The White House admits to NBC News that the decision to escalate in Iraq and throw more money into the hands of reconstruction contractors ostensibly to provide the economic development that Halliburton, Bechtel, and the other Bush campaign contributors have siphoned off from the American taxpayers was a political decision and not a military decision. I’m glad to know that Bush will be guided by the generals on the ground and not anything Cheney says.

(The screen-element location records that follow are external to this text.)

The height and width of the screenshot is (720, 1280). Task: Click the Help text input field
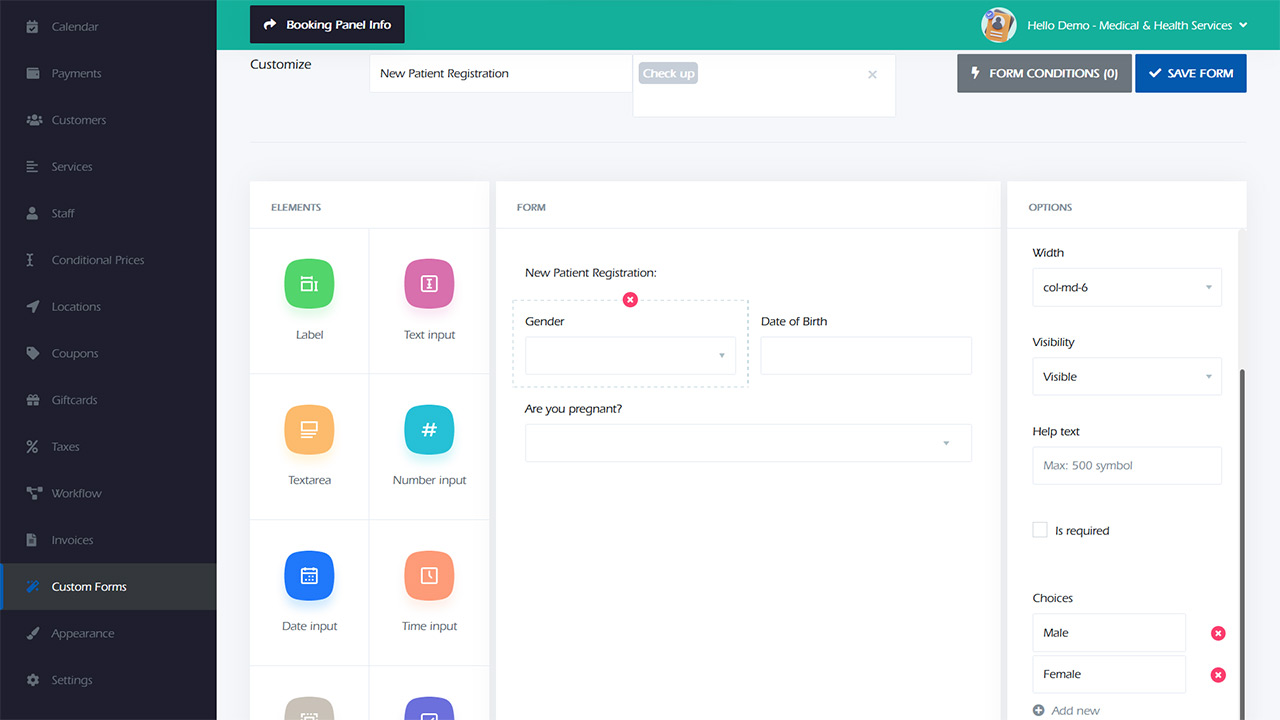1126,466
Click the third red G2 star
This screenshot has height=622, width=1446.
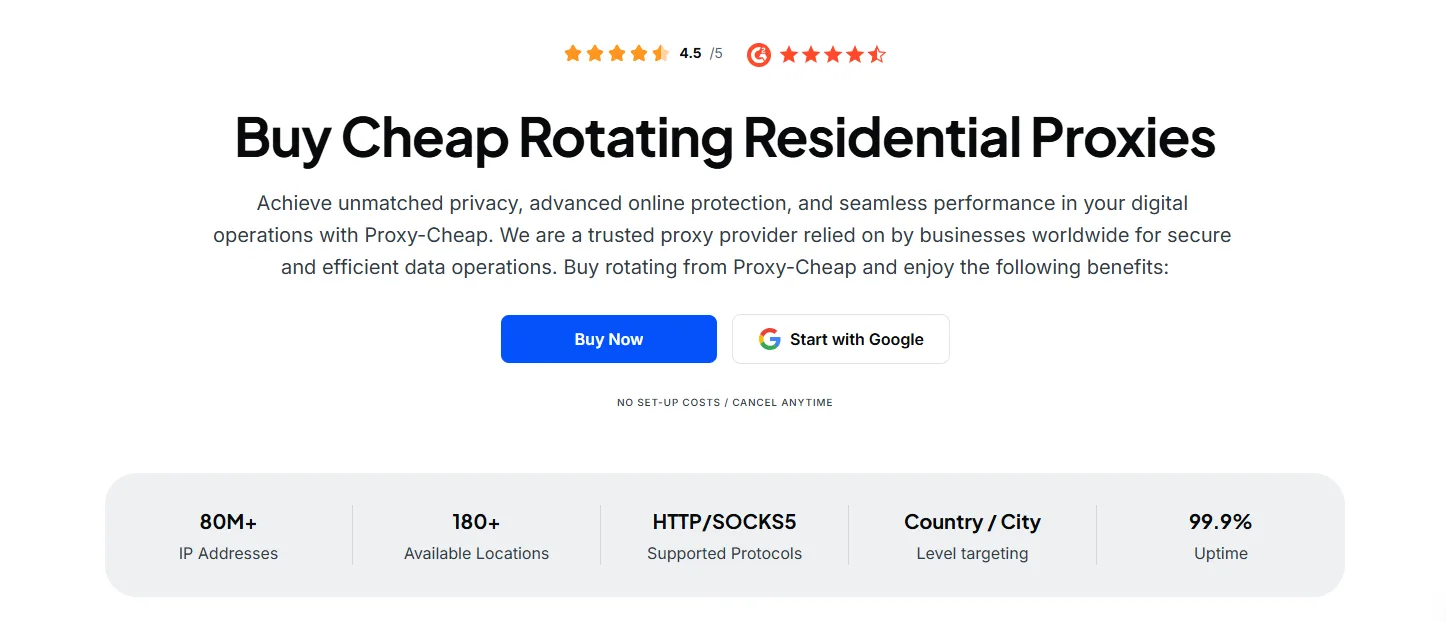833,54
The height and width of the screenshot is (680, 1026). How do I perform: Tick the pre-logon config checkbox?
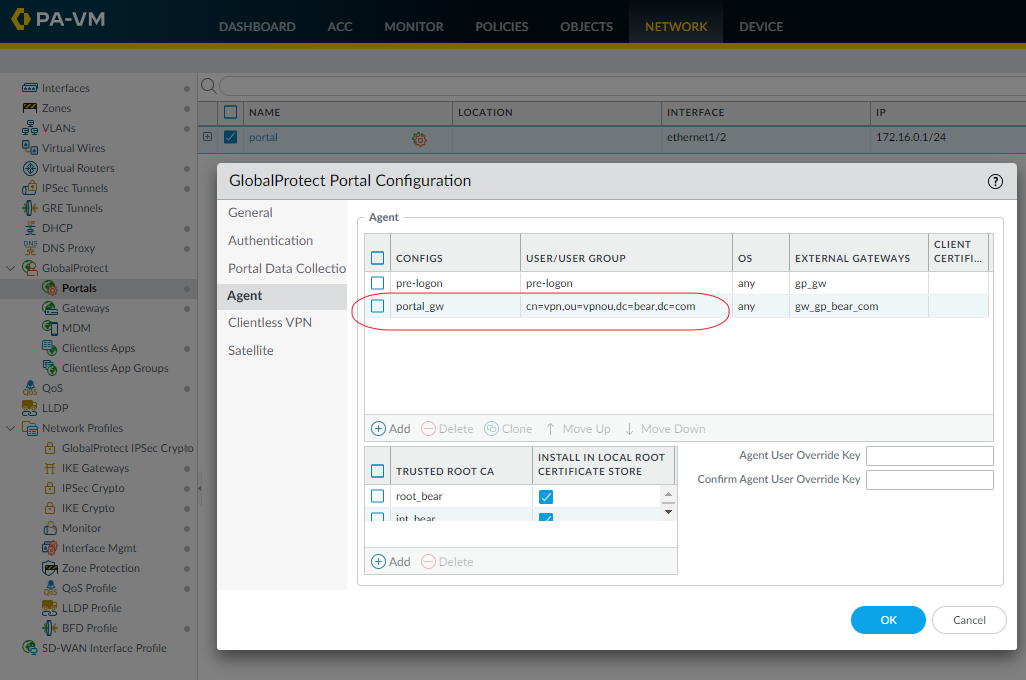click(378, 283)
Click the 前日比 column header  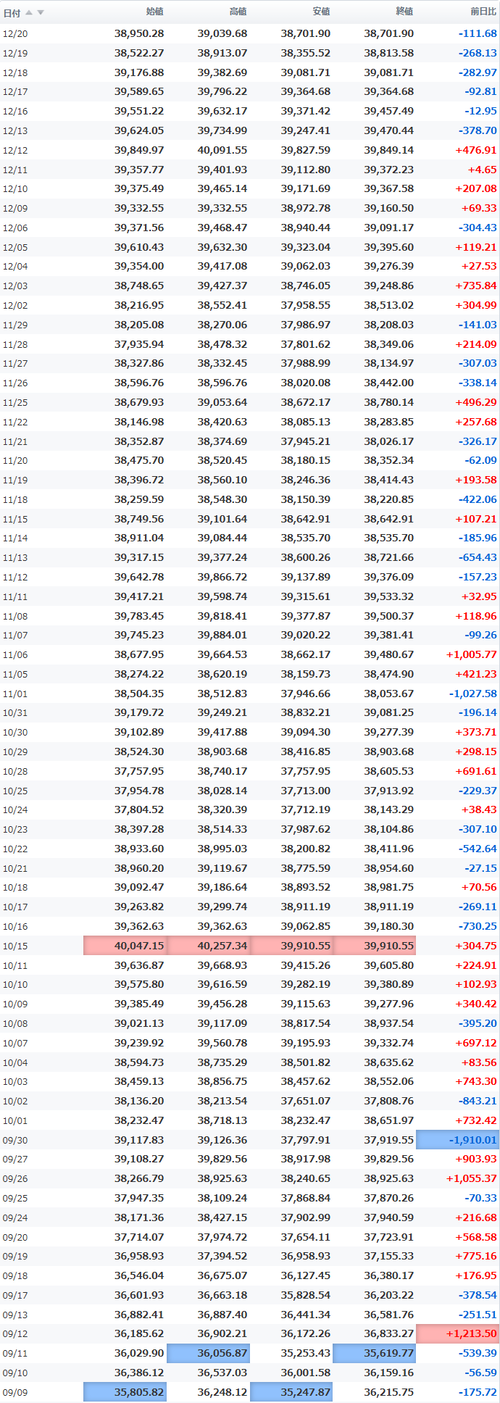pos(481,13)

The White House wrote an op-ed in the Wall Street Journal over Bush’s name today that pledged he would work with Democrats on energy security, immigration reform, and affordable health care. He also wants his way on making his tax cuts permanent, and after six years of funding every pork project a GOP member of Congress wanted, he suddenly converts to the Democratic position on eliminating earmarks. He claims that his tax cuts and a newfound spending restraint that has been alien to him will allow him to meet his goal of balancing the budget by 2012, but the Times never mentions in its story that Bush is plundering the Social Security trust fund each year to maintain this fiscal fiction. Now he wants the Democrats to trust him as his Justice Department gives the finger to Patrick Leahy. Nice try George. Been there, done that. Once you make your speech next week on Iraq without explaining adequately how you plan to pay for your escalation, your claims of newfound fiscal prudence, sacrifice, and collaboration with Congress render you a lying prick looking for a life vest.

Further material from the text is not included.